Liverpool's Strategy for Jarell Quansah: A Buy-Back on Hold
Liverpool are prepared to wait for Jarell Quansah – and for the price to drop – before attempting to bring the former Anfield favourite back from Bayer Leverkusen.
The centre-back, sold last summer in a deal worth up to £35 million, has seen his stock rise sharply in Germany. Regular football, a title challenge and a place in England’s squad for this summer’s World Cup have turned him from promising academy graduate into one of Europe’s most intriguing young defenders.
That progress has inevitably flicked the spotlight back towards Merseyside.
A buy-back on ice
Liverpool protected themselves when they sanctioned Quansah’s departure. A buy-back clause was written into the Leverkusen agreement, giving the Reds a clear route to re-sign a player Jurgen Klopp trusted enough to start ahead of Ibrahima Konaté in the final months of his reign.
The clause is expensive this summer: €80m (£69.4m). According to BILD in Germany, Liverpool have run the numbers and held the internal discussions – and decided to sit tight.

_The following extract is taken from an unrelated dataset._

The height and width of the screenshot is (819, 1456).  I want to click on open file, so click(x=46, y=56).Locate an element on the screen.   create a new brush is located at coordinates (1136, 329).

Wait a year, and the picture changes. The buy-back figure reportedly drops to €60m (£52m) in 2025, a £17m swing that transforms a sentimental reunion into a more palatable piece of business.
For a club that prides itself on timing the market as well as its press, that matters.
Slot’s defensive puzzle
The decision is not only about money. It is also about what Arne Slot inherits and what he wants his back line to look like.
Konaté’s future is uncertain, with the Frenchman linked with a move away. Virgil van Dijk, the captain and defensive pillar of the Klopp era, turns 34 this summer and is entering the final year of his contract. Joe Gomez, Liverpool’s Swiss Army knife at the back, has been mentioned in transfer speculation of his own.
Reinforcements are already on the way. Jeremy Jacquet arrives from Rennes, while Giovanni Leoni is expected to be ready for pre-season once he completes his recovery from an ACL injury. Both are talented, both are young, and both will need time.
Quansah, by contrast, is already proving he can anchor a back line at the sharp end of a major European league.
Liverpool’s view, according to reports in Germany, is that another year at Leverkusen can harden him further. More minutes in a title-chasing side, more responsibility, more leadership. Then, if the stars align next summer, he would return not as a promising project, but as a defender ready to walk into the heart of Slot’s team.
Klopp’s favourite, reborn in Germany
Quansah’s rise under Klopp was one of the most striking subplots of the German’s final season. By the run-in, he was starting ahead of Konaté, trusted in big moments and praised for his composure on the ball and calm under pressure.
Yet his final campaign in England was not straightforward. The weight of expectation at Liverpool is heavy, even for seasoned internationals. For a young defender still learning the game, it can be suffocating.
The move to Leverkusen has changed that.
“I've really loved it, to be honest. It's been refreshing for me,” Quansah said last month. “I've started loving football again. Being able to play week in, week out against some of the best teams in the world. Showing what I'm capable of, what I can give to this team and to the fans as well. I've really enjoyed it so far, but it's not over yet. We've got an important month ahead of us.
“It's never easy moving to a different country. I think coming from the pressure of being at Liverpool, it's not easy to come away from such a big club and try to build your own career off the back of being at one place for 17 years. It's never easy, but I'm happy it's gone well so far.”
There is no hint of a player agitating for a move. No coded messages. No restless glances back across the Channel. Right now, Quansah looks settled, valued and central to Leverkusen’s plans.
Anfield watches and waits
That suits Liverpool.
They can monitor his World Cup, track his development under Thomas Tuchel and reassess their own defensive landscape over the next 12 months. If Konaté goes, if Van Dijk’s contract situation drags on, if Gomez departs, the need for a ready-made central defender of Quansah’s profile will only grow.
For now, the buy-back clause sits there, like a safety net and a temptation rolled into one.
Liverpool once nurtured Quansah from academy hopeful to first-team regular. They then allowed him to leave, with a line still attached. The club are not ready to tug on it this summer.
Next year, with a lower fee, a more seasoned defender and a clearer picture of Slot’s evolving squad, that line could tighten.
The question is simple: when the discount kicks in, will Liverpool see Jarell Quansah as the future of their defence, or as the one that got away?